To complicate matters, you can save Word documents as .RTF files --
which also support OLE Packaging -- which seems to defeat most mail
gateway scanning of OLE objects.
PROOF OF CONCEPT
I have produced various proof of concept documents here:
http://owned.lab6.com/~gossi/research/public/packager/
SalesOrder.rtf / docx -- lock your Windows workstation
OrderRemittance.xlsx -- reverses your left and right mouse buttons,
persists on reboot
These documents are clean for all antivirus providers, and tested to
pass Messagelabs etc (other cloud based email security providers are
available). I have also tested these documents on Malwarebytes
Anti-Exploit and a leading behavioral endpoint product (under NDA so
cannot name) - both fail to spot it. Additionally, it is not flagged
by Cuckoo Sandbox or Palo-Alto Wildfire sandbox. Through months of
testing it has become clear that security solutions simply do not
touch this issue.
As such, you can smash through firewalls to execute code on the
desktop, as long as a user clicks through a few warnings, with no way
to disable the functionality.
BACKGROUND
OLE Packager is a feature introduced in Windows 3.1, which ran "up to"
Windows XP: https://en.wikipedia.org/wiki/Object_Linking_and_Embedding
It is still present in every version of Microsoft Office, on every
Windows OS (including Office 2013 x64 on Windows 10 x64).
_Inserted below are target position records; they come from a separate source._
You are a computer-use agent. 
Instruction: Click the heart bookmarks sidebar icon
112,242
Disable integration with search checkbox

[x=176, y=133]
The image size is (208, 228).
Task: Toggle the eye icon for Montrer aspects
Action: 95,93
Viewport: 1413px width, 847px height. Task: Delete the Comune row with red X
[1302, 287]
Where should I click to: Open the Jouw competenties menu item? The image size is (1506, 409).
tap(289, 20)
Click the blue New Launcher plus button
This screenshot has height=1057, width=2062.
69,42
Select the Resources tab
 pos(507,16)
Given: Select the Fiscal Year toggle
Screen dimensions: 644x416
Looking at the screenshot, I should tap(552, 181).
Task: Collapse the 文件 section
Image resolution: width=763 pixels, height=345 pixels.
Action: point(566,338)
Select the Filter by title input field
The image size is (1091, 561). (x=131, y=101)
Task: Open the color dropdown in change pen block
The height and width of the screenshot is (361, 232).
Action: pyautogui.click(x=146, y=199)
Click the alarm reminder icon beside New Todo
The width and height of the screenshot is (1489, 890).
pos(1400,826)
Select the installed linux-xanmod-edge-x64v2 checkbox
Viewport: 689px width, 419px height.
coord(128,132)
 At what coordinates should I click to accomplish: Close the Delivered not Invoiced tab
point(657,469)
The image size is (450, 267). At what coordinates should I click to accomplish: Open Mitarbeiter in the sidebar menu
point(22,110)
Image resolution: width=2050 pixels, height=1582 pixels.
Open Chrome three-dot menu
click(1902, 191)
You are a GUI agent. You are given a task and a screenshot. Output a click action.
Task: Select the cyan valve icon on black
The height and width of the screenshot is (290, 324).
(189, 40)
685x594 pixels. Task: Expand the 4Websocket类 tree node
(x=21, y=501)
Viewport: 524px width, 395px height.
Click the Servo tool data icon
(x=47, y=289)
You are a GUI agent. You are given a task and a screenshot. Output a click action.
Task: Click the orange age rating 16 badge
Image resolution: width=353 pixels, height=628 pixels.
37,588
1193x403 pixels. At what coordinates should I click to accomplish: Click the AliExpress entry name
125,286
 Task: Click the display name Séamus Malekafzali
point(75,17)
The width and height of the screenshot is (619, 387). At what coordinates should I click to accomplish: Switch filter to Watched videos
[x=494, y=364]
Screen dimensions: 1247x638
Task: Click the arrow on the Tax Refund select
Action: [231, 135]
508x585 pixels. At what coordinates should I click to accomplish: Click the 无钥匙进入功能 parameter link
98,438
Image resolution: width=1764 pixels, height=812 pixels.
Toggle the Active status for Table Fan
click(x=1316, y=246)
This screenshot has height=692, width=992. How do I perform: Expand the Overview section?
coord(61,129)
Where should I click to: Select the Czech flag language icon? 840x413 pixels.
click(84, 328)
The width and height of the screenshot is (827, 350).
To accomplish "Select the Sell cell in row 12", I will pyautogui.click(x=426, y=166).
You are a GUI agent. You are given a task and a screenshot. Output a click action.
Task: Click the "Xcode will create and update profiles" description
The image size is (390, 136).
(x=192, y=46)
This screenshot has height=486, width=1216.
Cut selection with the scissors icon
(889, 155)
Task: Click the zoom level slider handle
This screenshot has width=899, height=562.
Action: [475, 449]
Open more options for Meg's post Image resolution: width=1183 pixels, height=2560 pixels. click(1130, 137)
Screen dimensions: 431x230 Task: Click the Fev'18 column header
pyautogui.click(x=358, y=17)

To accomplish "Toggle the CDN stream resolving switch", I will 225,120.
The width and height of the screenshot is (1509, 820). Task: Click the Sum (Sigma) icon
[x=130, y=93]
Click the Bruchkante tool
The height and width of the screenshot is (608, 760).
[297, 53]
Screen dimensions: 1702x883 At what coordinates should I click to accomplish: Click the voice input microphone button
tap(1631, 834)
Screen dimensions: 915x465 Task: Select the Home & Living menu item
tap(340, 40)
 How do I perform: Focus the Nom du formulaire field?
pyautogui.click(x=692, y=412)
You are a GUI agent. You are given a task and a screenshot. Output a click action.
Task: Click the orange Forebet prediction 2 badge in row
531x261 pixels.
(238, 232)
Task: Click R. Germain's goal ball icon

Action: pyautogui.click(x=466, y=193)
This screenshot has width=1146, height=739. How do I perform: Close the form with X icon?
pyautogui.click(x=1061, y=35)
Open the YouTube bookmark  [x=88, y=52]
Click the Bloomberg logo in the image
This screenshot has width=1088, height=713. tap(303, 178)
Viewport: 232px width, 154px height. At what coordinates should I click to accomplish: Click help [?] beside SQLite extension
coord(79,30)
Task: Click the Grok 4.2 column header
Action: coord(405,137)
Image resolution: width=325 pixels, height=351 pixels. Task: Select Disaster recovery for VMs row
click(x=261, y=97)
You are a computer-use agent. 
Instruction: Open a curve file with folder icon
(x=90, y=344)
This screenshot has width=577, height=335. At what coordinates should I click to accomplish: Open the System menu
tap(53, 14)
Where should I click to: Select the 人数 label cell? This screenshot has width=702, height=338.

You can use the Office interface to place executable code into
documents - it's even fully GUI driven. Office 2010 -> Insert ->
Object.
Office handles this with a DLL file - packager.dll. To try to
mitigate against issues, in the past Microsoft produced a static
string of 'risky' file types, which add a warning message (the user
can still click through it). However, this static list has not been
kept up to date. For example, it does not recognise PowerShell, and
other executable types. You can also just .zip code to bypass user
warnings.
VENDOR RESPONSE
Microsoft were notified in March about the problem, and that threat
actors were experimenting with it in the wild. At the time they asked
me not to post information about the problem online. They have not
addressed the problem, and believe it is a feature of Office.
MITIGATION
Microsoft Office contains extensive and good security tools. For
example, you can digitally sign macros or designate "Trusted
locations" on your network for case-by-case enabling of risky
features. OLE Packager is not covered in this protection; it is
always enabled. This is the key issue.
If you have Microsoft EMET already deployed, add a rule for Excel,
Winword and Powerpoint -- it needs to be an ASR rule which denies
packager.dll. Because you cannot control this on a
document-by-document basis, you may break legitimate OLE Packager
usage (e.g. embedding Excel documents in PowerPoint).